**** Input records ****

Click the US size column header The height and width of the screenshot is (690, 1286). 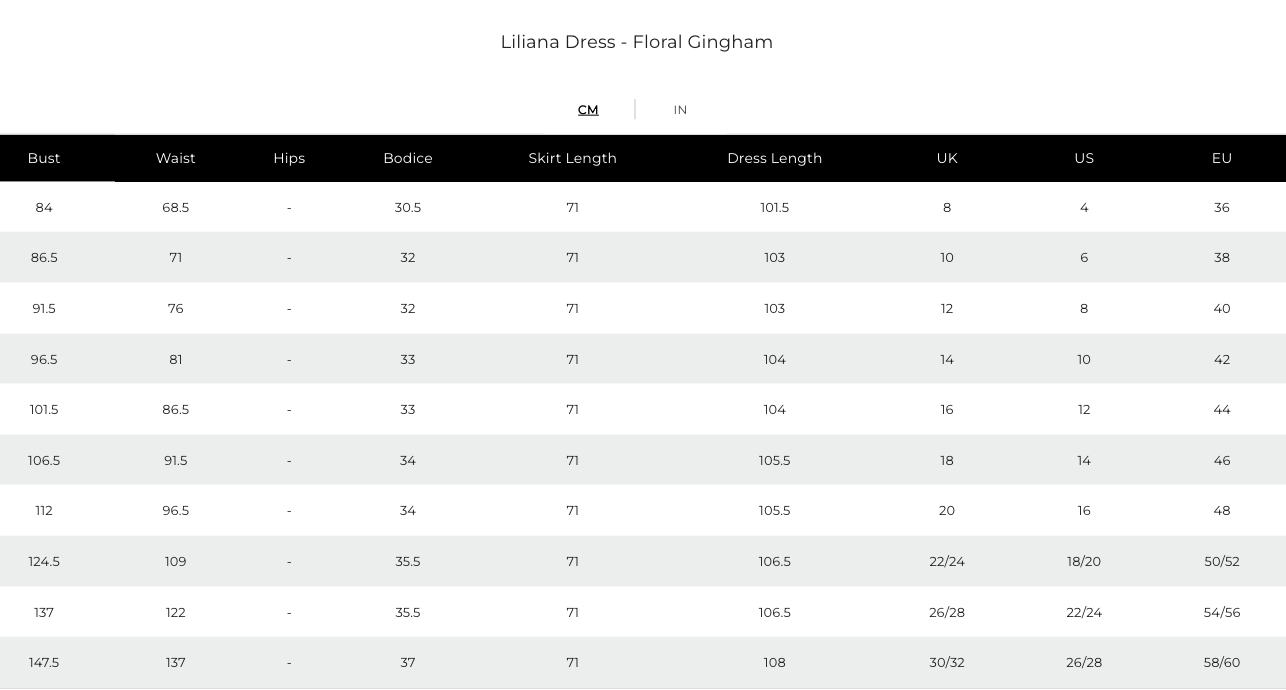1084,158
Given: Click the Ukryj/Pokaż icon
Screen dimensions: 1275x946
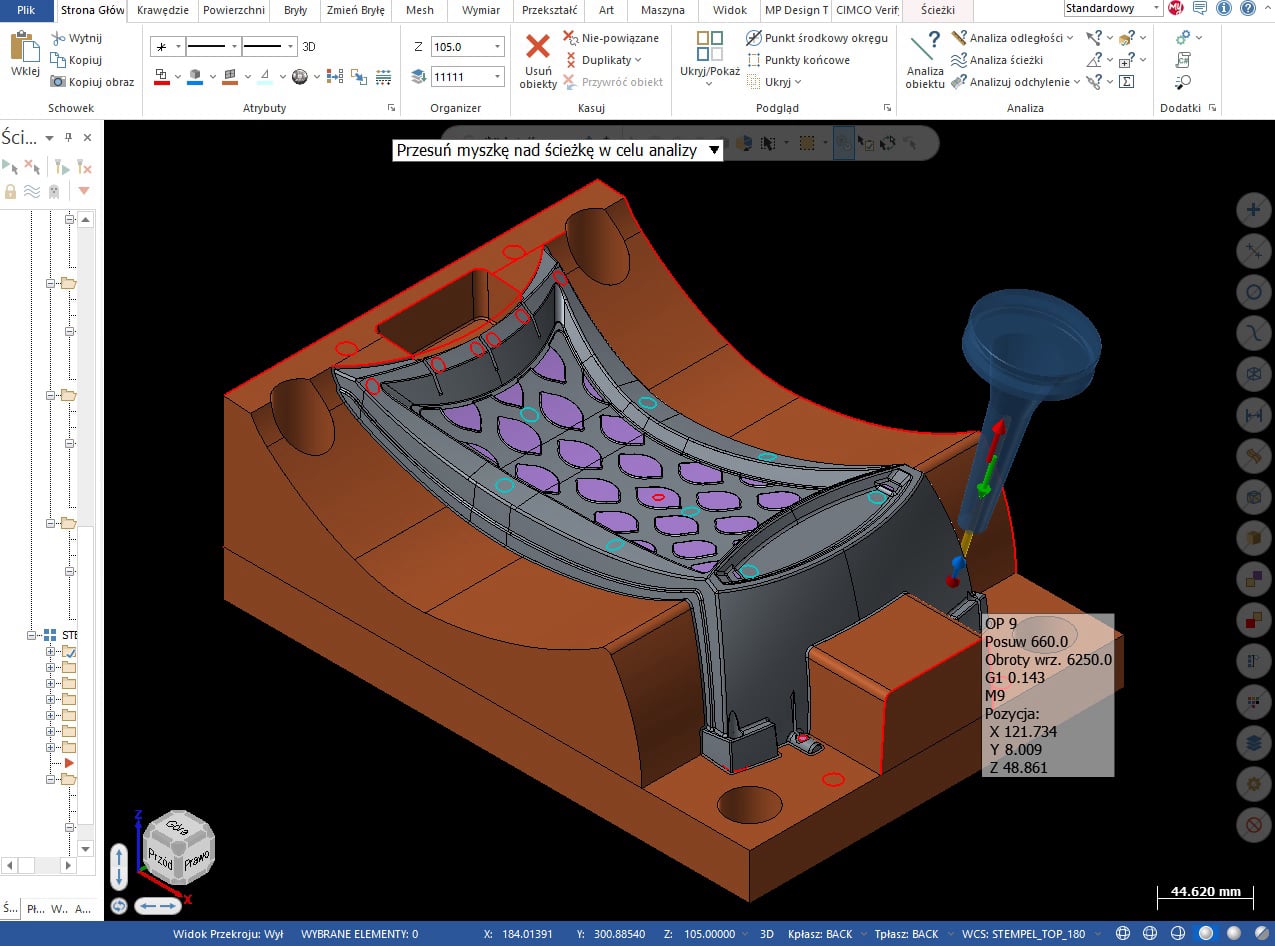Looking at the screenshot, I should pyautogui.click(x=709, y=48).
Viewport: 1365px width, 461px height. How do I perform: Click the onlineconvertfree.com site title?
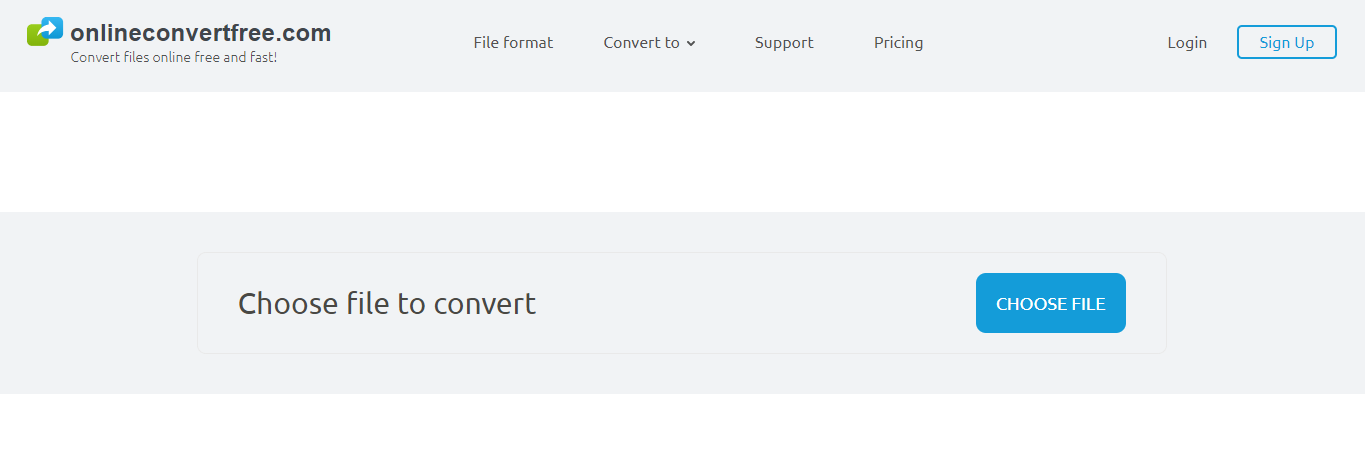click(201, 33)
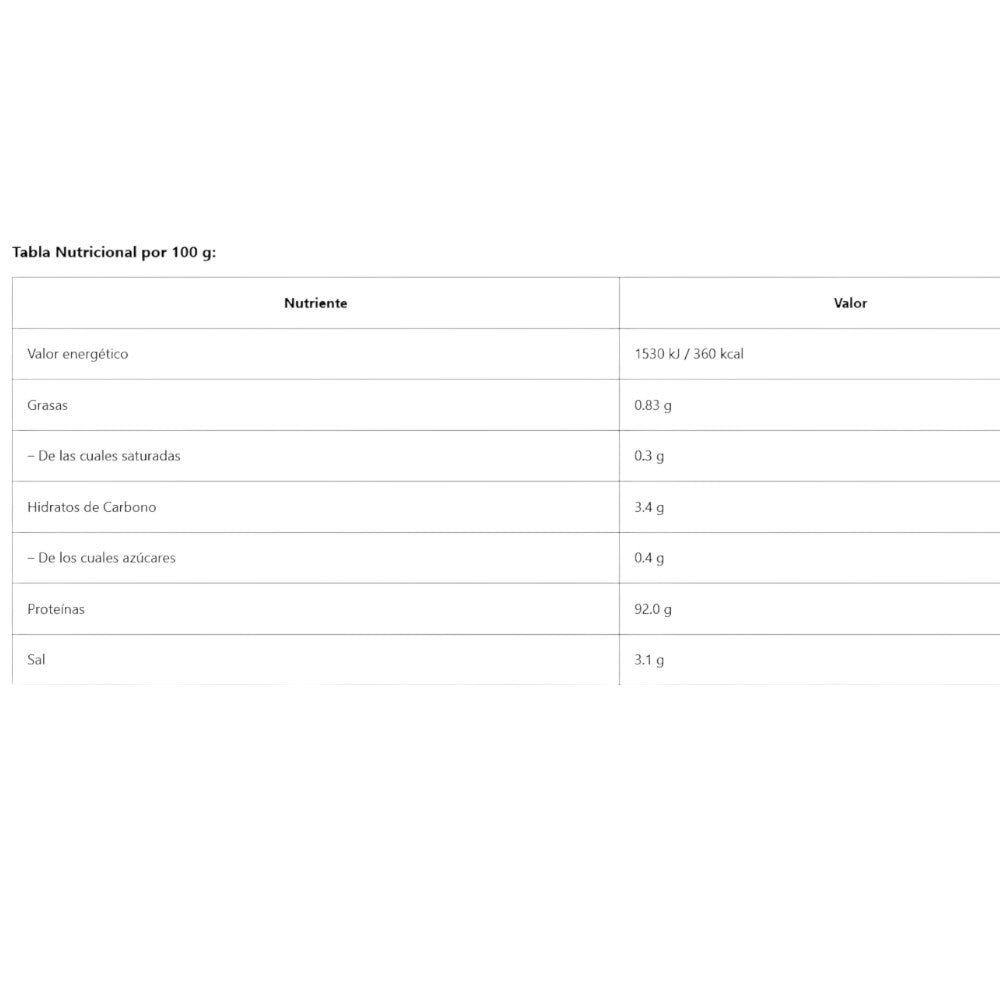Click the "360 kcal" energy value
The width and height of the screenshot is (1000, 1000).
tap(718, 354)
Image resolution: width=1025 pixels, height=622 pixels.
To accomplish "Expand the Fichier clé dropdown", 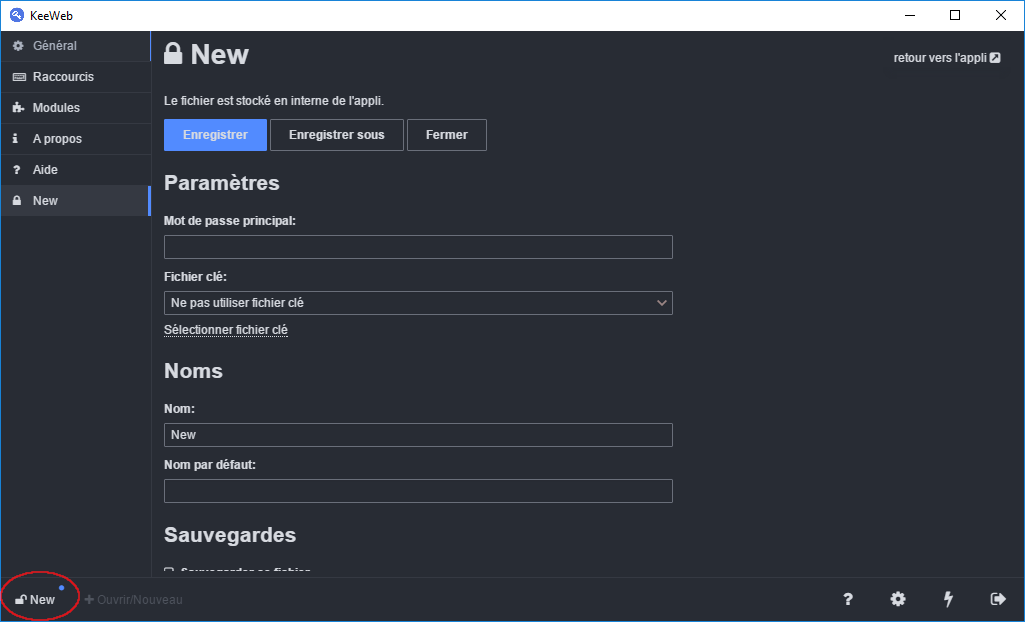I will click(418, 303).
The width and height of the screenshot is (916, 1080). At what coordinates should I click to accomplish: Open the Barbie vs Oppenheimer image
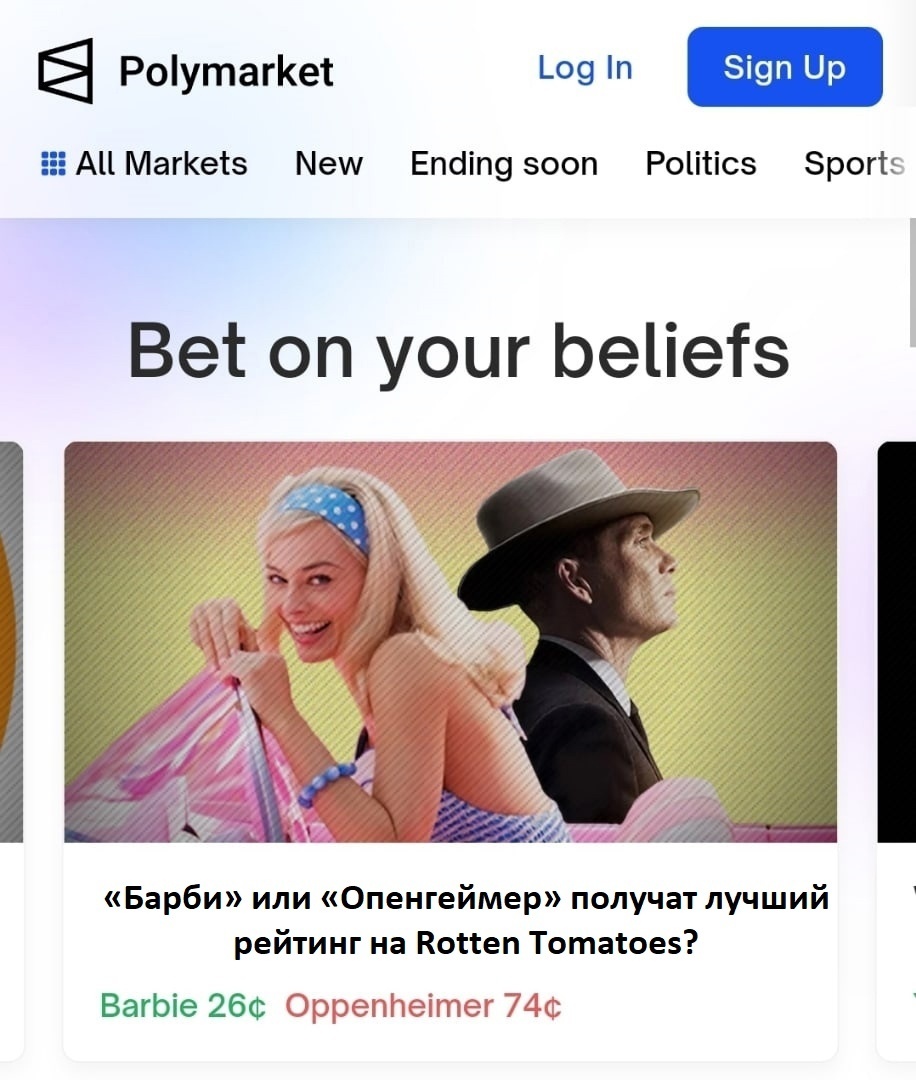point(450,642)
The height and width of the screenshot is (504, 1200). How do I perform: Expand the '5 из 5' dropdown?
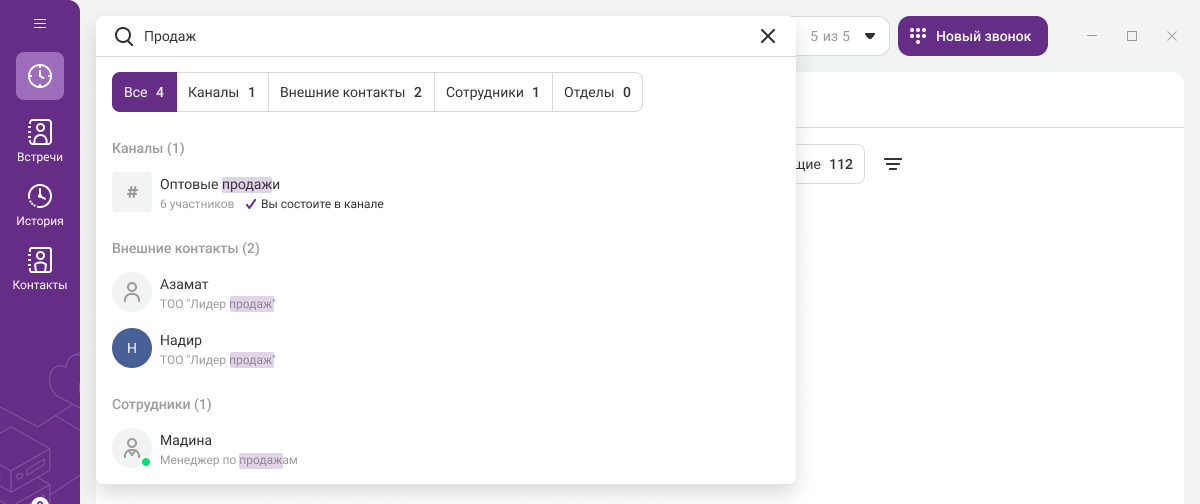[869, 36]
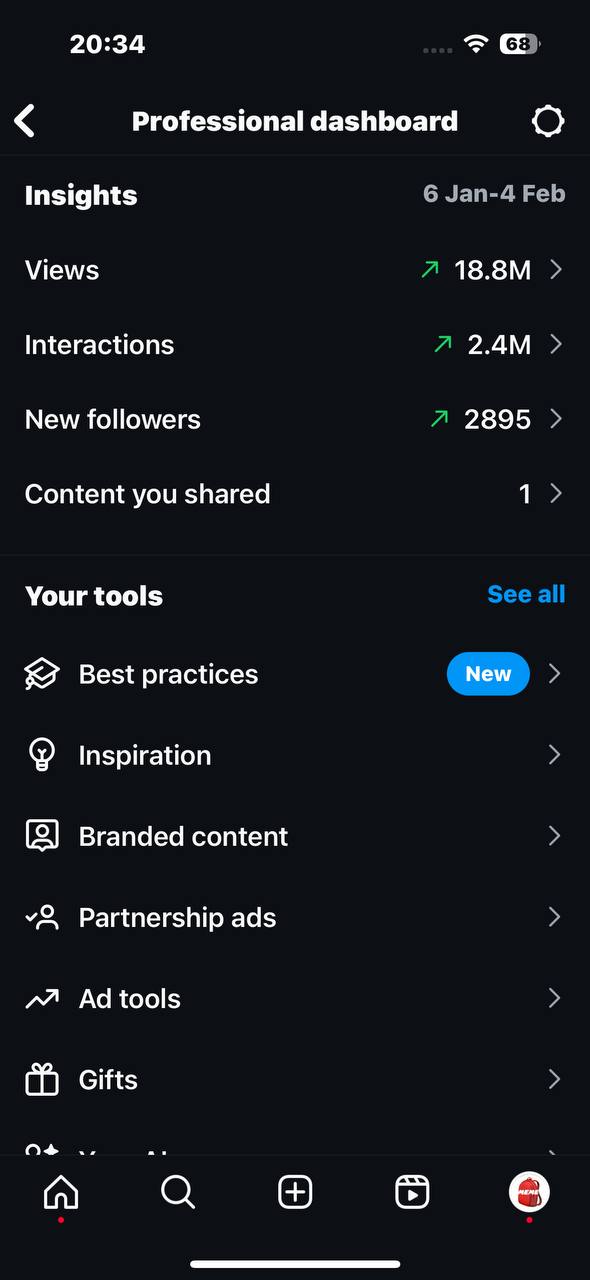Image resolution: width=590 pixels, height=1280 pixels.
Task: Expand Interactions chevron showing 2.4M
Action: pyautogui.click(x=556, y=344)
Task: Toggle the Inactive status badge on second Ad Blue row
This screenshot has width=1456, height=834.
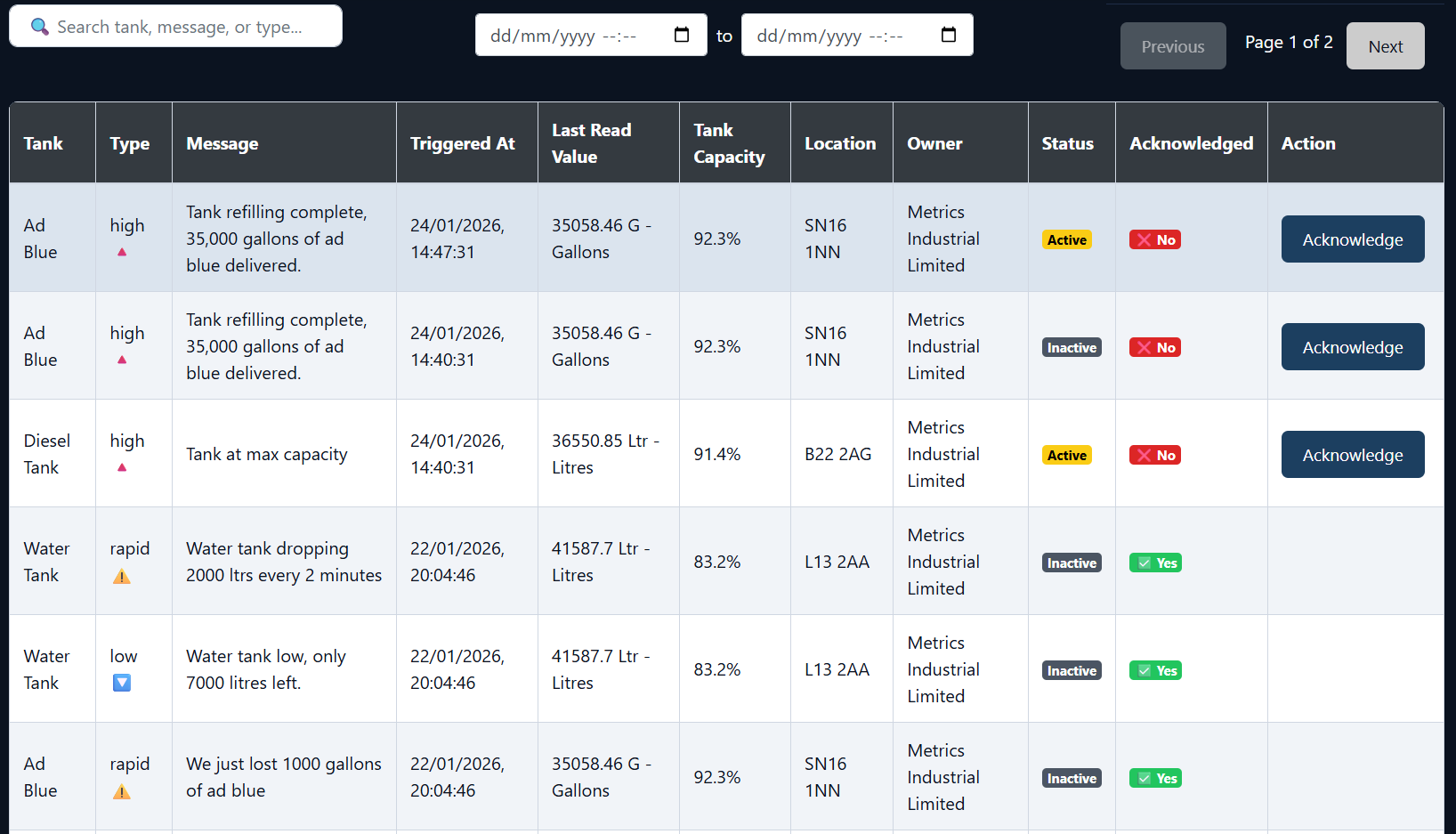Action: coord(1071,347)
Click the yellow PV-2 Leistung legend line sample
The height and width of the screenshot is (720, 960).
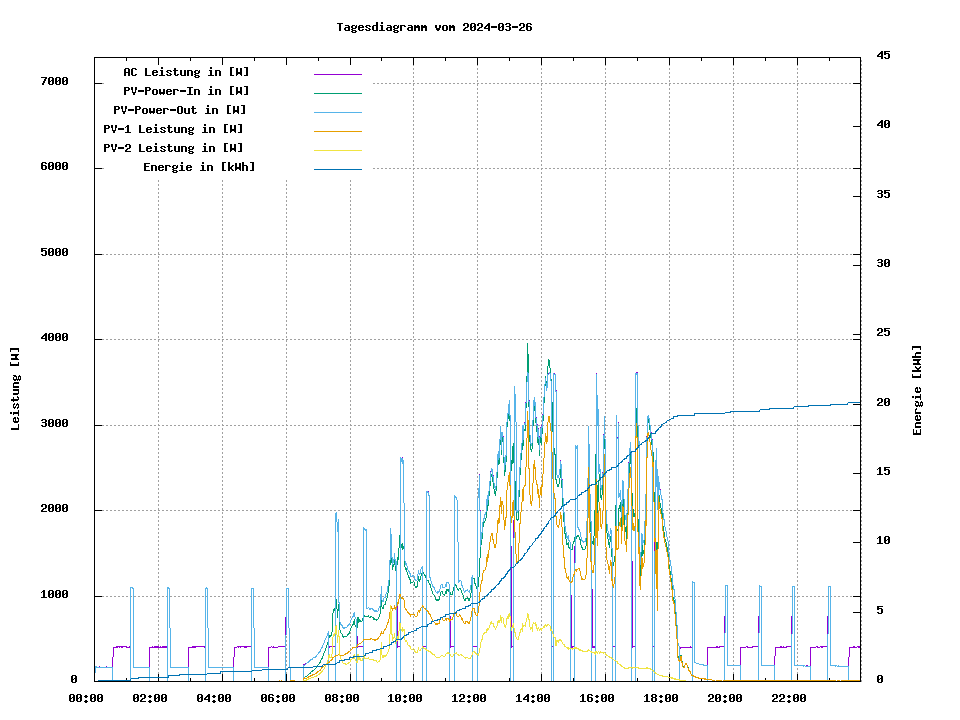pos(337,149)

****

# [Exercise requirements]
Can you reproduce the material word for word, starting at the line that contains "Click the yellow" and continuing through the last line of the material, leaving out the pictures?

# [Exercise answer]
Click the yellow PV-2 Leistung legend line sample
The height and width of the screenshot is (720, 960).
pos(337,149)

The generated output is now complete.